Population (June 1, 2012)
- • Total: 58,087
- • Density: 3,350/km^{2} (8,700/sq mi)
- Time zone: UTC+9 (Japan Standard Time)
- – Tree: Camellia
- – Flower: Tricyrtis hirta
- Address: 5-2-16 Zushi, Zushi-shi, Kanagawa-ken 249-8686
- Website: http://www.city.zushi.kanagawa.jp/

= Zushi, Kanagawa =

Zushi (逗子市, Zushi-shi) is a city located in Kanagawa Prefecture, Japan.

As of June 2012, the city has an estimated population of 58,087, and a population density of 3,350 per km². The total area is 17.34 km².

==Geography==
Zushi is located at the head of Miura Peninsula, facing Sagami Bay on the Pacific Ocean.
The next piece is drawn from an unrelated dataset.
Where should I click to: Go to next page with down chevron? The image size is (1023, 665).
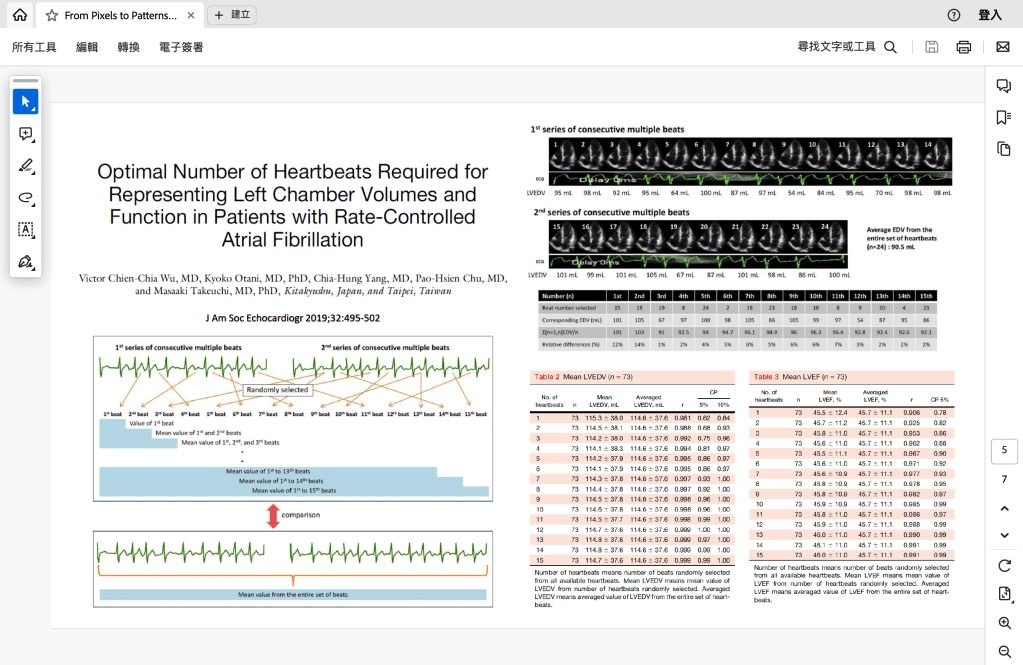(x=1004, y=536)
The city is built on an alluvial plain formed by the Tagoe River (田越川) and surrounded by low, steep hills.

===Surrounding municipalities===
- Hayama
- Kamakura
- Kanazawa-ku, Yokohama
- Yokosuka

==Demographics==
Per Japanese census data, the population of Zushi has remained relatively steady since 1980.

==History==
The area of Zushi has been inhabited since prehistoric times, and numerous Kofun period and Yayoi period remains have been discovered. During the Heian period, it came under the control of the Miura clan, and during the Kamakura period formed part of the outer fortifications for Kamakura. The port of Kotsubo is mentioned frequently in the Azuma Kagami. The name 'Zushi' has been written in many different ways, including 豆師・図師・厨子・豆子. The term "zushi" itself means a street, an alley or an intersection and came to the Kantō region from Kyoto. One of its first appearances is in a Hōjō clan document as 豆師. During the Edo period, along with most of eastern Sagami Province, the area was tenryō territory under direct control of the Tokugawa shogunate, and administered by various hatamoto.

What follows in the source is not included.